All that these messages do, is convince us that we cannot show any emotion or admit to trusting our intuition and we hide the warmth that we naturally have. The truth is that the world needs more authentic humanity. We need more empathy and less mean. We need more ‘real’ and less #nofilter presentations of perfection. Being kind and showing empathy to others or trusting your intuition or showing some vulnerability and asking for help doesn’t detract from your true power – in fact, it makes you a better person and a better leader. Here are some tips to get you embracing your authenticity and leading like a true girl boss:
Figure out who you truly are, underneath all the BS that society has led you to believe and be aware of all the unconscious biases you may have. I recommend that you work with a coach or that you do some work on your own to uncover your personality type, your values and your preferred leadership and communication styles. People can always spot a fake a mile away and they respond much better when they know they are dealing with someone who is authentic and who is comfortable with who she is and who owns what she believes.
Be Kind and Empathetic
No matter who you are or how important your job is, there is nothing in this world stopping you from simply being kind and showing empathy for others. Showing empathy requires that we truly listen to the stories of others and that we understand on a very deep level that all human beings have a story they don’t tell or pain that they are hiding and if the circumstances were different, it could easily have been us in their shoes. People have a deep need to feel heard and they will always remember how you made them feel safe and supported in their darkest hour. Say please and thank you. Learn people’s names and make eye contact when you flash them a smile – show them that they matter and that you truly see them as a unique human being.
Be a Good Communicator
We often make assumptions because we are too scared to clarify intentions or we are afraid we will come across as incompetent if we ask questions. Learn how to communicate clearly and with empathy – even if you are having a really difficult conversation. In her book ‘Radical Candor’ Kim Scott gives some great tips on how to give feedback and how to have difficult conversations with colleagues and team members, without losing the human touch and without being a monster who makes the recipient of feedback, feel small.

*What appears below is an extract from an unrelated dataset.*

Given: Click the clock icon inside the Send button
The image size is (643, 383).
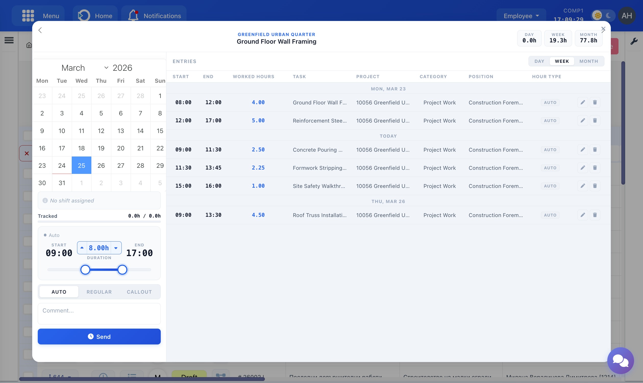Looking at the screenshot, I should (x=91, y=336).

Be Truthful and Trustworthy
It’s not always easy steering clear of the office gossip or spreading the news about a colleague who dropped the ball. Thing is that true leaders don’t have time for gossip or drama and they spend their time working towards their goals and building others up. Don’t be tempted to gossip or become involved in name-calling, body shaming or any other activity that breaks people down. Instead, prove yourself to be trustworthy and discreet and offer genuine support and advice. You will find yourself climbing that corporate ladder in record time and you will find a lot more colleagues and team members supporting you as you rise to the top.
Be a Mentor and a Role Model
Arguably one of our most important goals as women in leadership is to empower other women and create more female leaders. Find out whether your company offers a mentorship program or whether you can start one. Take a younger woman under your wing and help her navigate the corporate jungle. Teach her to be a kind bad-ass and that it’s ok to lead with heart.
This ties back to authenticity. See, none of us are perfect and none of us have all the answers. It’s ok to ask for help and it’s ok to tell people we don’t know everything or we don’t have all our shit together. Vulnerability is what makes us human and keeps us authentic. I know it’s super hard, especially in our world of Pinterest perfection, where #nofilter on Insta may be a true statement, but with the filters already built into our smartphone cameras, the pictures aren’t exactly a 100% true reflection of reality.
As a woman in leadership, it’s important that you find your own voice and don’t try and imitate anyone else. Your strength and power lies in your vulnerability your empathy, your kindness and your unique worldview. Being kind, truly listening to people and understanding that you get to lead because they allow you to, doesn’t’ take anything away from you and in fact, makes you a better leader and a better person.